The study, led by David M. Penetar, PhD, from McClean Hospital and Harvard Medical School, Boston, Massachusetts, was published online May 9 in Drug and Alcohol Dependence.

"We started looking at kudzu in our laboratory 15 years ago," Dr. Penetar told Medscape Medical News. Study coauthor David Y.-W. Lee, PhD, from the Department of Bio-Organic and Natural Products Laboratory at McLean Hospital, in Belmont, Massachusetts, has a lot of experience with Chinese medicine. "He knew that extracts of the kudzu root have been used to treat alcohol-related problems for years," he said.

With animal studies showing that these extracts reduced alcohol consumption, the next step was to see whether this would work in humans, Dr. Penetar said.

The study included 10 healthy adult volunteers (average age, 25.8 years, ±3.2 years) who drank an average of 17.6 drinks (±9.7) per week. None of the study participants had an alcohol abuse problem, Dr. Penetar noted.

"They were all students or working, young adults, and we screened very carefully so that we did not include people in the study who did have drinking problems," he said.

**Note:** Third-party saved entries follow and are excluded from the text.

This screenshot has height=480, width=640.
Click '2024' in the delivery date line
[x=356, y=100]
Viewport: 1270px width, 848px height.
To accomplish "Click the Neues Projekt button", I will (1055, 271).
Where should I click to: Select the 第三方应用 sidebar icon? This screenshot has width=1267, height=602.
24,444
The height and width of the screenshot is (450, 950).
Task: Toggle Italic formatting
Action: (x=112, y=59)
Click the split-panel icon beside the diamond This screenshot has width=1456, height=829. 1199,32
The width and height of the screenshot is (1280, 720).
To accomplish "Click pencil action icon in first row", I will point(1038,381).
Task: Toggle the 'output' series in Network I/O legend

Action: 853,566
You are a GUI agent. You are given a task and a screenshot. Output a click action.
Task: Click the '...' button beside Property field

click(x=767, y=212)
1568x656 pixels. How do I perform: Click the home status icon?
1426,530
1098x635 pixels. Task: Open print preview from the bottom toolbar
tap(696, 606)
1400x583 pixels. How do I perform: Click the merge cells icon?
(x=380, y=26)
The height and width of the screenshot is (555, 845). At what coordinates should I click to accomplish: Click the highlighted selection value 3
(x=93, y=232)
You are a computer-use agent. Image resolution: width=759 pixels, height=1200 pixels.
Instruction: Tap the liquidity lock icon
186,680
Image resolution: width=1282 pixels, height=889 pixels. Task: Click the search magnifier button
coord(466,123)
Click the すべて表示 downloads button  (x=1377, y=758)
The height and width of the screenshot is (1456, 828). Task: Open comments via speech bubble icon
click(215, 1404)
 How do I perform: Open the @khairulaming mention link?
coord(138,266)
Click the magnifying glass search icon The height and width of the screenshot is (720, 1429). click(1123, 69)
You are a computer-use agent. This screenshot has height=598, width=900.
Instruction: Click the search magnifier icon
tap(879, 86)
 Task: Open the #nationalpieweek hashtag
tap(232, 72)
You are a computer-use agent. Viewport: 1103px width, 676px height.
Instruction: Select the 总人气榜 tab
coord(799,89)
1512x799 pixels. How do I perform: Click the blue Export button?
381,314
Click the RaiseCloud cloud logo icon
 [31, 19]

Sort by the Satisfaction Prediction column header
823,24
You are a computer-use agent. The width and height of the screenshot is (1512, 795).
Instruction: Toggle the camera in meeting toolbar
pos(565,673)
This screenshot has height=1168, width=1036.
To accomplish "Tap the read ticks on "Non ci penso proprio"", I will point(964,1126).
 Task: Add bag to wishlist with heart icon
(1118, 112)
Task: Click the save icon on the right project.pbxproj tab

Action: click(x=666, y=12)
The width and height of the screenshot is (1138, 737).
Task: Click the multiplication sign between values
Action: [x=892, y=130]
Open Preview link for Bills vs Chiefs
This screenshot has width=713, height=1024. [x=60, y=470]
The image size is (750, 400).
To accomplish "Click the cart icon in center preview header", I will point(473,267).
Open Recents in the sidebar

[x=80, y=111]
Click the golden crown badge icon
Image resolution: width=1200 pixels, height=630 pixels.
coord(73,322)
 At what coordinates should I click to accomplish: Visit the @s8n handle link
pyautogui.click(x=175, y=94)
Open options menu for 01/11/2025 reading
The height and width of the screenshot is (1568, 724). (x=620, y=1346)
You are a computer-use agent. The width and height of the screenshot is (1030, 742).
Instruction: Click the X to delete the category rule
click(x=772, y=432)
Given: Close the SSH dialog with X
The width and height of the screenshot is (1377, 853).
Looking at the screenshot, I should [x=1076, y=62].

Acting as their own controls, the participants took puerarin, 1200 mg daily, in a double-blind, placebo-controlled crossover design for 1 week before an afternoon drinking session.

The drinking sessions were conducted in a "natural setting" that was furnished like a small apartment living room with an overstuffed recliner, bookshelves, pictures, carpeting, lamps, a TV, a DVD player, and stereo equipment. It also had a small kitchen area with a sink and a small refrigerator where beer, juice, and water were kept.

The volunteers came individually to the apartment-laboratory on 4 separate occasions for a drinking session. They had to abstain from drinking alcohol from 11:00 pm the night before and were not allowed to consume caffeinated drinks after 9:00 am on the day of the drinking session.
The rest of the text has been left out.